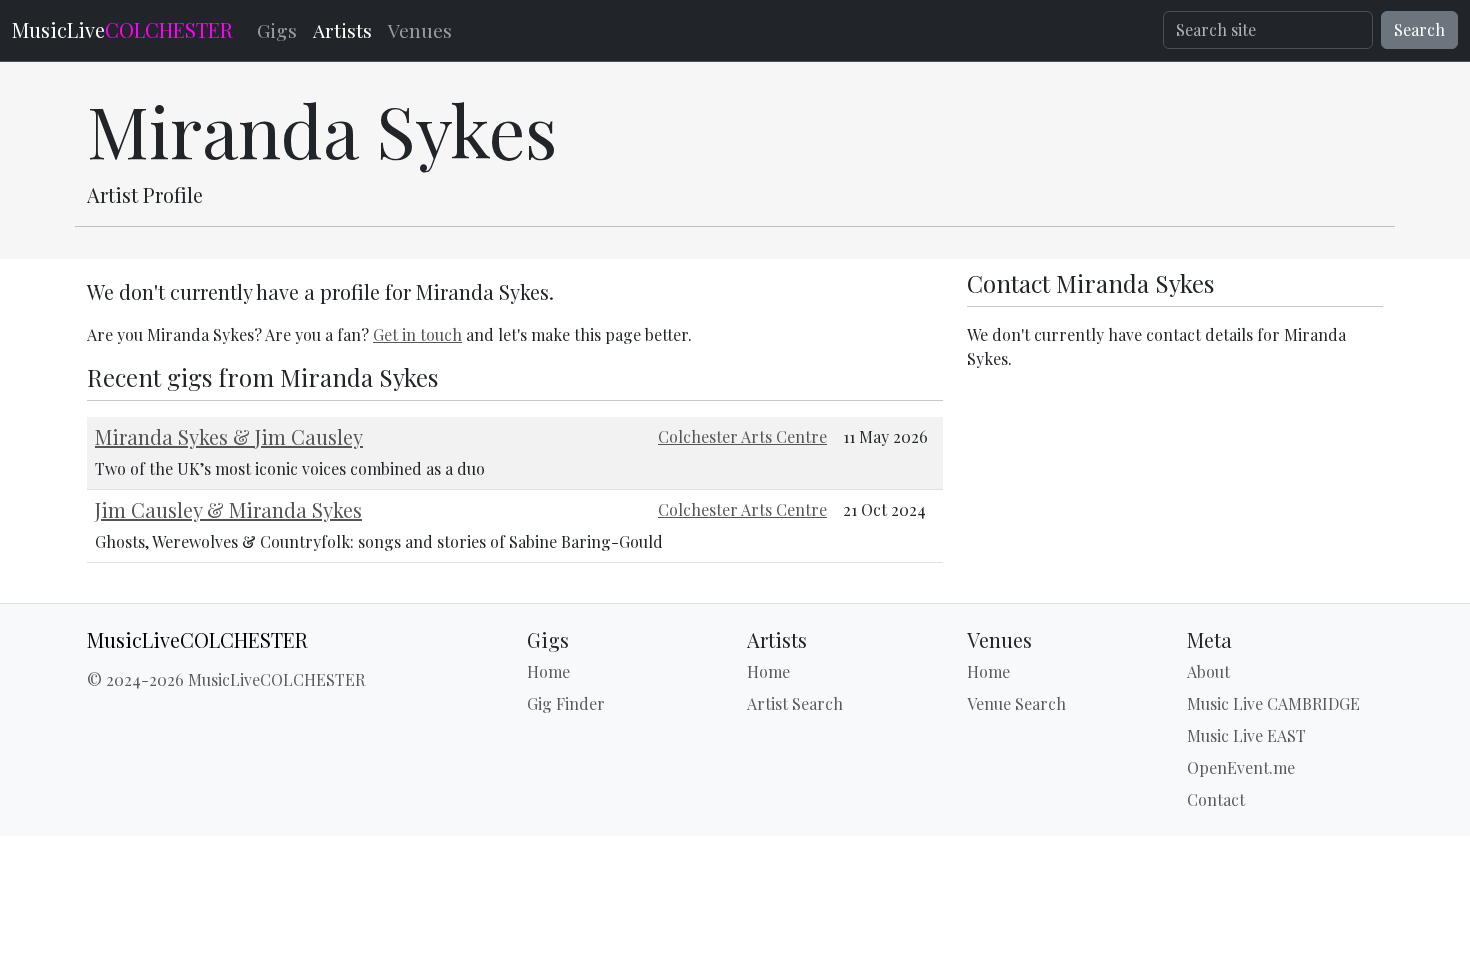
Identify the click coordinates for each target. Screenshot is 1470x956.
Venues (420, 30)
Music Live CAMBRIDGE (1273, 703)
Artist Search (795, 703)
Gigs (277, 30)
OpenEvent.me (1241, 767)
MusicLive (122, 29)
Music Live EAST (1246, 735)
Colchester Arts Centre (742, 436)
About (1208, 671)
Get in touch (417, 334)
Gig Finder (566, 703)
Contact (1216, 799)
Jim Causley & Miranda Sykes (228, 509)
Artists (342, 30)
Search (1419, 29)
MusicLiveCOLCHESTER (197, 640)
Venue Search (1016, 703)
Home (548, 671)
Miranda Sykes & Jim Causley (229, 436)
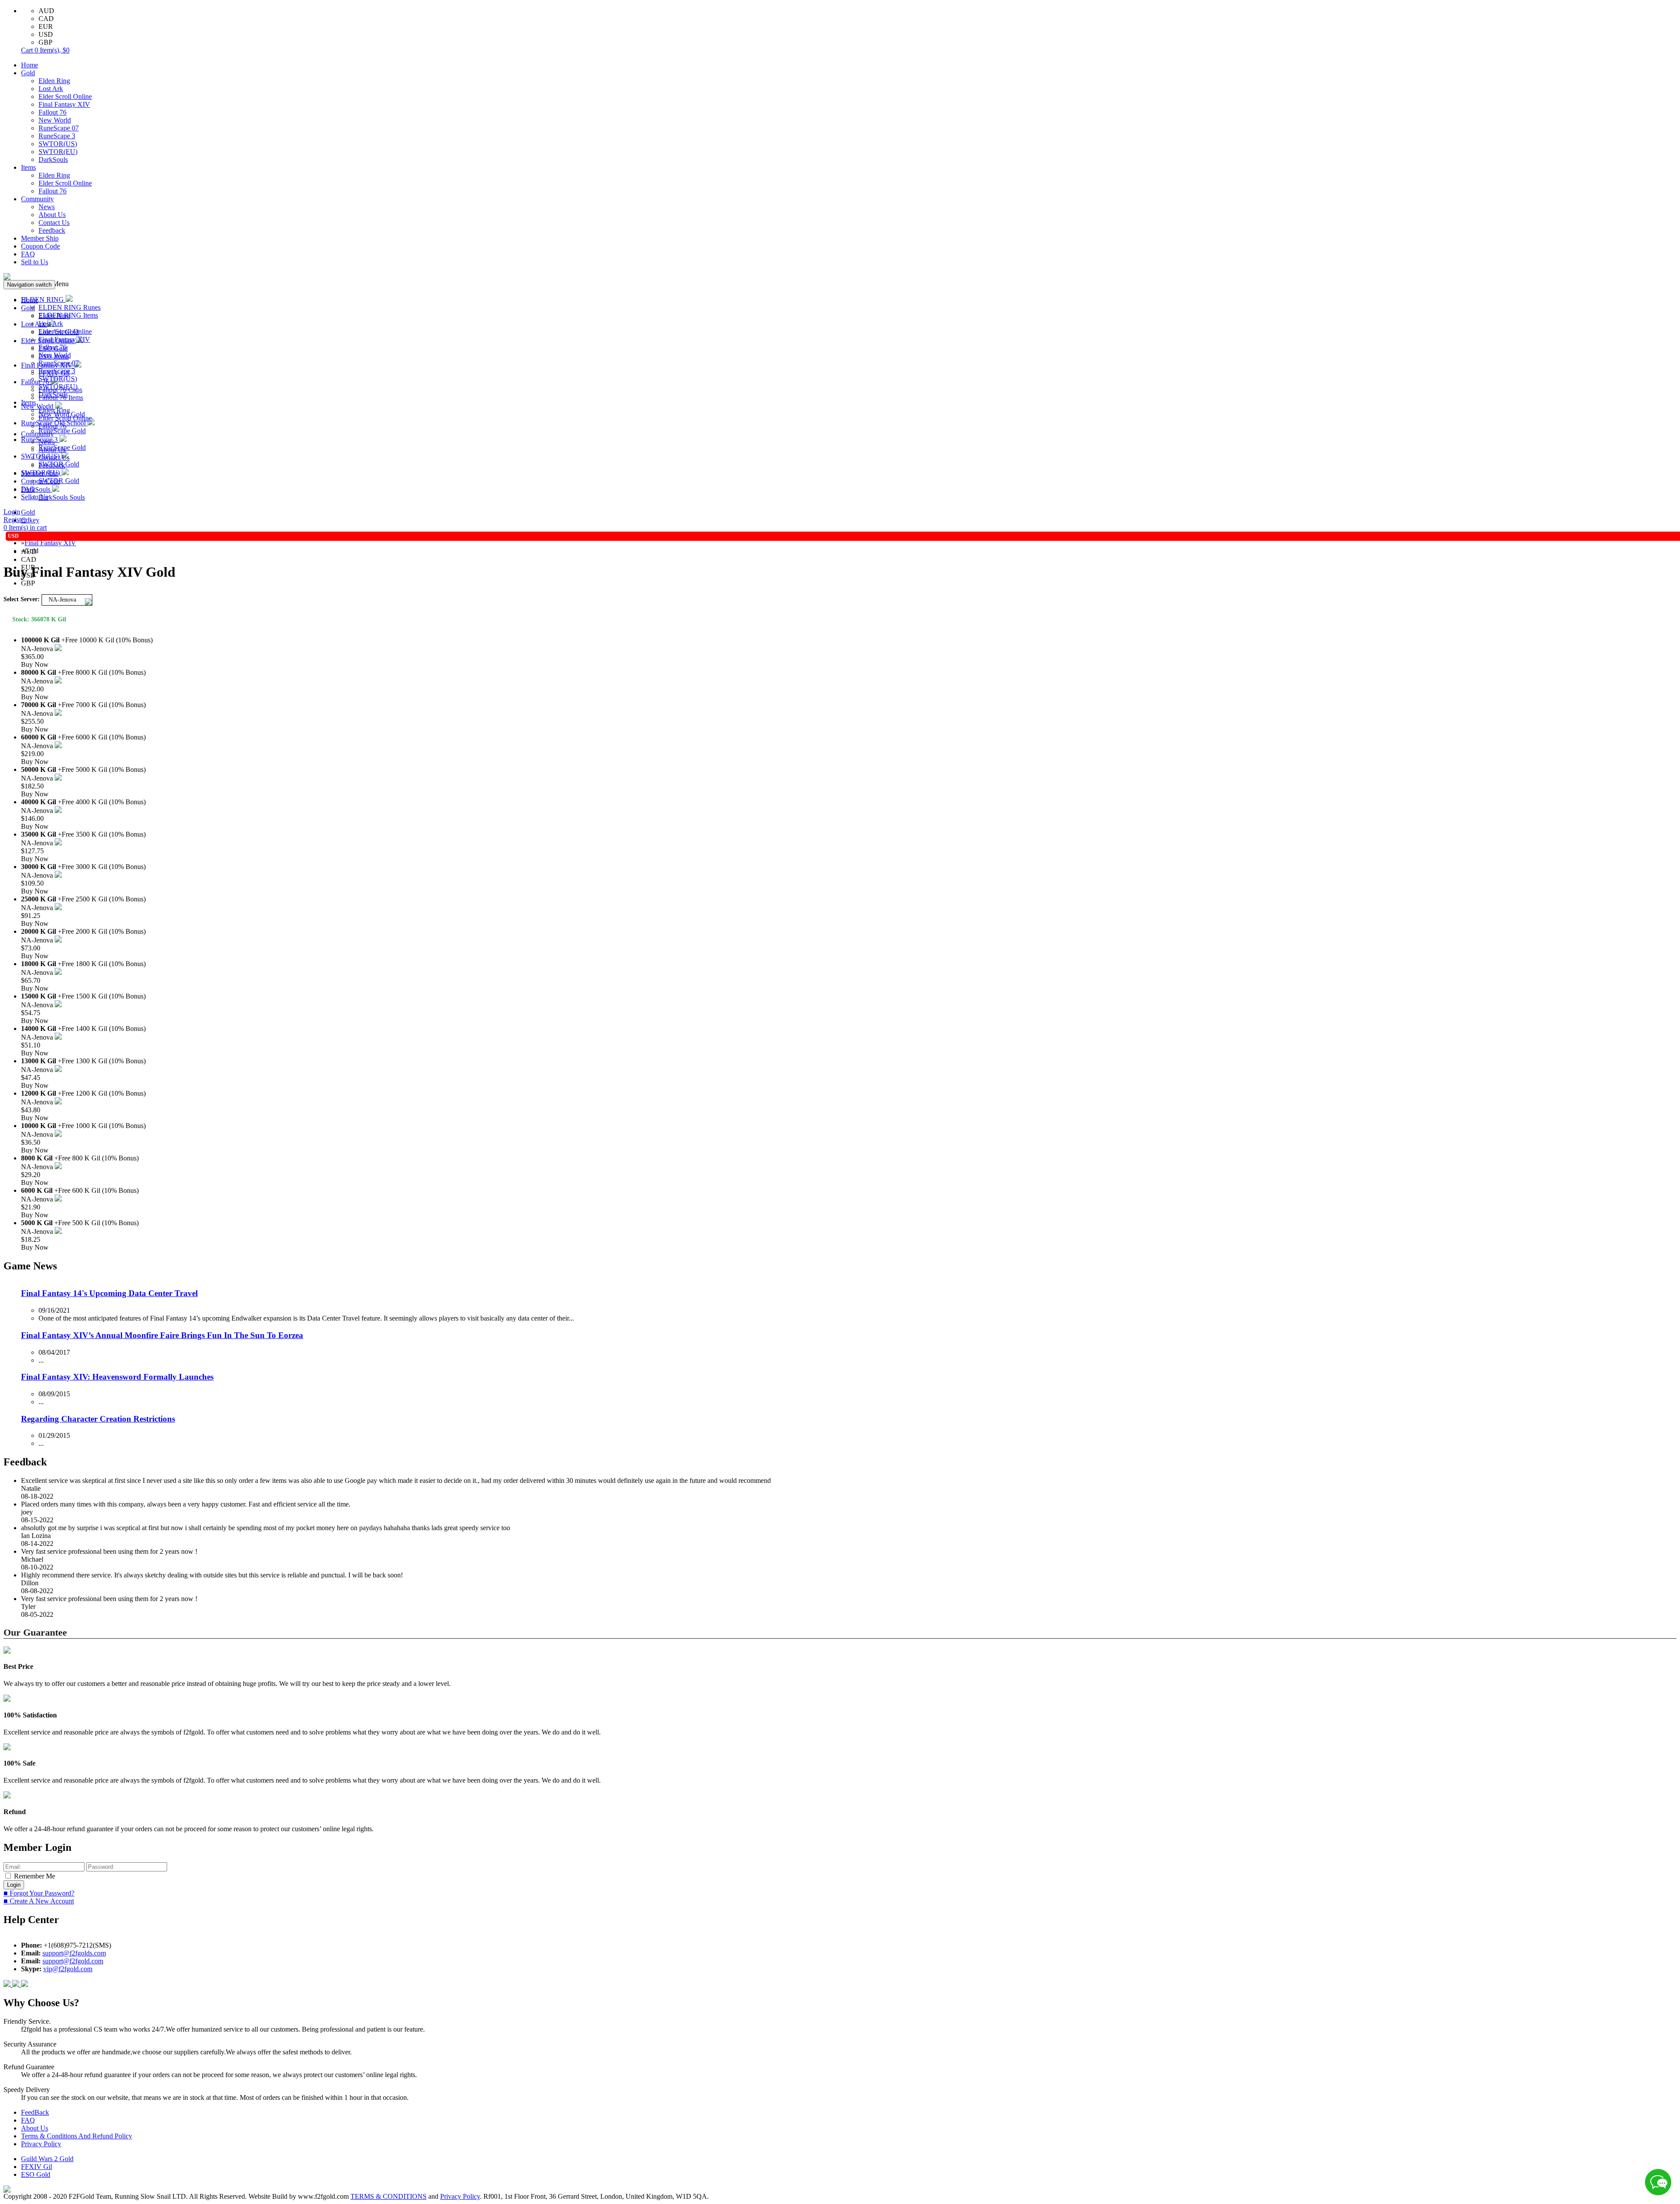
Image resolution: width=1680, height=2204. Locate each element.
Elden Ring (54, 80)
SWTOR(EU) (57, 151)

::::::

WORK INSTRUCTIONS:
Pull each line containing "Causley" from the records.

FINISHED TASK:
Jim Causley & Miranda Sykes (228, 509)
Miranda Sykes & Jim Causley (229, 436)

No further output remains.